**Selected extract**
Wednesday, 16 August 2023

Making sense of life's random rhythms

 Life's random rhythms surround us-from the hypnotic, synchronized blinking of fireflies…to the back-and-forth motion of a child's swing… to slight variations in the otherwise steady lub-dub of the human heart.

But truly understanding those rhythms -- called stochastic, or random, oscillations -- has eluded scientists. While researchers and clinicians have some success in parsing brain waves and heartbeats, they've been unable to compare or catalogue an untold number of variations and sources.

Gaining such insight into the underlying source of oscillations "could lead to advances in neural science, cardiac science and any number of different fields," said Peter Thomas, a professor of applied mathematics at Case Western Reserve University.

**Data section**

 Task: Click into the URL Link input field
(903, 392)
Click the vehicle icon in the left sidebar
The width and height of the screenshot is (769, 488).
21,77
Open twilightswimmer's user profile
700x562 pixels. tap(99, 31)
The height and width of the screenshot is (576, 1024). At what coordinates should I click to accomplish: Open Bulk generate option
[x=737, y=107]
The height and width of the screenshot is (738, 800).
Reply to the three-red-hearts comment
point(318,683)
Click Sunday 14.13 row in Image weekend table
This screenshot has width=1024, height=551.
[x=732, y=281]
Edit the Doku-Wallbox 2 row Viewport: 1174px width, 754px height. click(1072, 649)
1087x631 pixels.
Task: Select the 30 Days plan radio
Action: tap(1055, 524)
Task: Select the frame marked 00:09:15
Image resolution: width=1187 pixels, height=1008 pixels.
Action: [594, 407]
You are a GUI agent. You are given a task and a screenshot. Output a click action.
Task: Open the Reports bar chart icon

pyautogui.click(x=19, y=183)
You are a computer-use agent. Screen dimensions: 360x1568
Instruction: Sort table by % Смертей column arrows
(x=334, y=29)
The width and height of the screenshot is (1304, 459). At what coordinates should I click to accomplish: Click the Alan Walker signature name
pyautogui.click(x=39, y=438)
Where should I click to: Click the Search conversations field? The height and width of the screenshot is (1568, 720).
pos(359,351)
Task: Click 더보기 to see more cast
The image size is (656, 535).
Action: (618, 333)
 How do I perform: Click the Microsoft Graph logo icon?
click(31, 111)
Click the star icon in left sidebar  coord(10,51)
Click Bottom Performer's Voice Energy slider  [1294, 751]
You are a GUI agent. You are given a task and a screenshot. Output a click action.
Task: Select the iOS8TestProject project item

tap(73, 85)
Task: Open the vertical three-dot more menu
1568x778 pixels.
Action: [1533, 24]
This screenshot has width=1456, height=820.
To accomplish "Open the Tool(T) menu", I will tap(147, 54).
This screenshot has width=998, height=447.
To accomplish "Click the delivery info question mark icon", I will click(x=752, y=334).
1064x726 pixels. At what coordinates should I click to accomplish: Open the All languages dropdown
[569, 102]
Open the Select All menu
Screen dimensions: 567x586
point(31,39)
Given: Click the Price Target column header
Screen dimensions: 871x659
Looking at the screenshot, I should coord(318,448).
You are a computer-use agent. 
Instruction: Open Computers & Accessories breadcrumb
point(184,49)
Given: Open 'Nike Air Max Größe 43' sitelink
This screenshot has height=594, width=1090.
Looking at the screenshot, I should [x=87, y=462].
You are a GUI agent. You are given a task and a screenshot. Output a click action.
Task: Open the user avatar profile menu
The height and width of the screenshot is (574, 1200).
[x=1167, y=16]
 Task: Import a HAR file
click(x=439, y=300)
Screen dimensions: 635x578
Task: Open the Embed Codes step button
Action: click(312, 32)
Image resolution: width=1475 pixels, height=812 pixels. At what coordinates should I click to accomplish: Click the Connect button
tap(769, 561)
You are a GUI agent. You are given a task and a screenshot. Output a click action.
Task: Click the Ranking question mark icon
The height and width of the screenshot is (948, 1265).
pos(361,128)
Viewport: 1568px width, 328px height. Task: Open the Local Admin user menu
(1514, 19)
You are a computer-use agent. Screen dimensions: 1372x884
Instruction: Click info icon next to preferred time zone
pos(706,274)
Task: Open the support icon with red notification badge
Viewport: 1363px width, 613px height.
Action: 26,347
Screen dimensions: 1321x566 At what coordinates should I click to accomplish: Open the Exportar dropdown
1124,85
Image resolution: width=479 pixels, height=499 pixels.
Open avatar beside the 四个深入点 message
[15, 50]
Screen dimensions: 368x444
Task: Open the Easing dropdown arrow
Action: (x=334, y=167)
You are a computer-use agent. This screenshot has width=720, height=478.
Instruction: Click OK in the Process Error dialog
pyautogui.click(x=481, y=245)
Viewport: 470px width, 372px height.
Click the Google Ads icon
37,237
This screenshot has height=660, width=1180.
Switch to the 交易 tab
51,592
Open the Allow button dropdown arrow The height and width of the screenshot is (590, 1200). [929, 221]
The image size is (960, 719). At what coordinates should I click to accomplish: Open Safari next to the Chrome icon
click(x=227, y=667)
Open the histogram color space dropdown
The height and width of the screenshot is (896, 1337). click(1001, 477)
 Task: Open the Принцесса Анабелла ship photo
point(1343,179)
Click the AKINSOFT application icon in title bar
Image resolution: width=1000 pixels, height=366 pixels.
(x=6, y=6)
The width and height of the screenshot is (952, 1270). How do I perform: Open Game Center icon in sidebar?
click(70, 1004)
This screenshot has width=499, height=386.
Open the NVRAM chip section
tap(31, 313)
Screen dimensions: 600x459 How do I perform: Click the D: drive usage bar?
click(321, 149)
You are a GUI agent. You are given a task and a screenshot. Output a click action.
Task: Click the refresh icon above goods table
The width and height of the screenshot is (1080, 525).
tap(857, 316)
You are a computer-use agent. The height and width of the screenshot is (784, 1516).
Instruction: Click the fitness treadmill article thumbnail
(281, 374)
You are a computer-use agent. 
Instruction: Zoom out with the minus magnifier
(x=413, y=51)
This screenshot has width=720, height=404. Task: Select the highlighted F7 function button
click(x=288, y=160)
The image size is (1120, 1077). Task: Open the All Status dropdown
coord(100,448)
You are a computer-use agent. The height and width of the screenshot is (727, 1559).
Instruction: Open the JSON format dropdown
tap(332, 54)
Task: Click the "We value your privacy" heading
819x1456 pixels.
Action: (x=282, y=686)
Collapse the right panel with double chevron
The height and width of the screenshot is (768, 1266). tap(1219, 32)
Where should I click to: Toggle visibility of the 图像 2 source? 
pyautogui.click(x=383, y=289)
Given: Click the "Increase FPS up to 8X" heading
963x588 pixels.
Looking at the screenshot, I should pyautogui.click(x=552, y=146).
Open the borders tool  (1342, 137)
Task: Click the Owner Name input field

**Required action 1**
According to the random-rhythms article, what position does Peter Thomas hold?
**Required action 2**
Revise the random-rhythms article by reproducing it between "Wednesday, 16 August" and "Western Reserve University.", inclusive, with "clinicians" changed to "physicians".
**Required action 3**
Please carry the random-rhythms article forward from its final sentence.

**Reply 1**
He is a professor of applied mathematics at Case Western Reserve University.

**Reply 2**
Wednesday, 16 August 2023

Making sense of life's random rhythms

 Life's random rhythms surround us-from the hypnotic, synchronized blinking of fireflies…to the back-and-forth motion of a child's swing… to slight variations in the otherwise steady lub-dub of the human heart.

But truly understanding those rhythms -- called stochastic, or random, oscillations -- has eluded scientists. While researchers and physicians have some success in parsing brain waves and heartbeats, they've been unable to compare or catalogue an untold number of variations and sources.

Gaining such insight into the underlying source of oscillations "could lead to advances in neural science, cardiac science and any number of different fields," said Peter Thomas, a professor of applied mathematics at Case Western Reserve University.

**Reply 3**
Thomas is part of an international team that says it has developed a novel, universal framework for comparing and contrasting oscillations -- regardless of their different underlying mechanisms -- which could become a critical step toward someday fully understanding them.

Their findings were recently published in Proceedings of the National Academy of Sciences.

"We turned the problem of comparing oscillators into a linear algebra problem," Thomas said. "What we have done is vastly more precise than what was available before. It's a major conceptual advance."

The researchers say others can now compare, better understand -- and even manipulate -- oscillators previously considered to have completely different properties.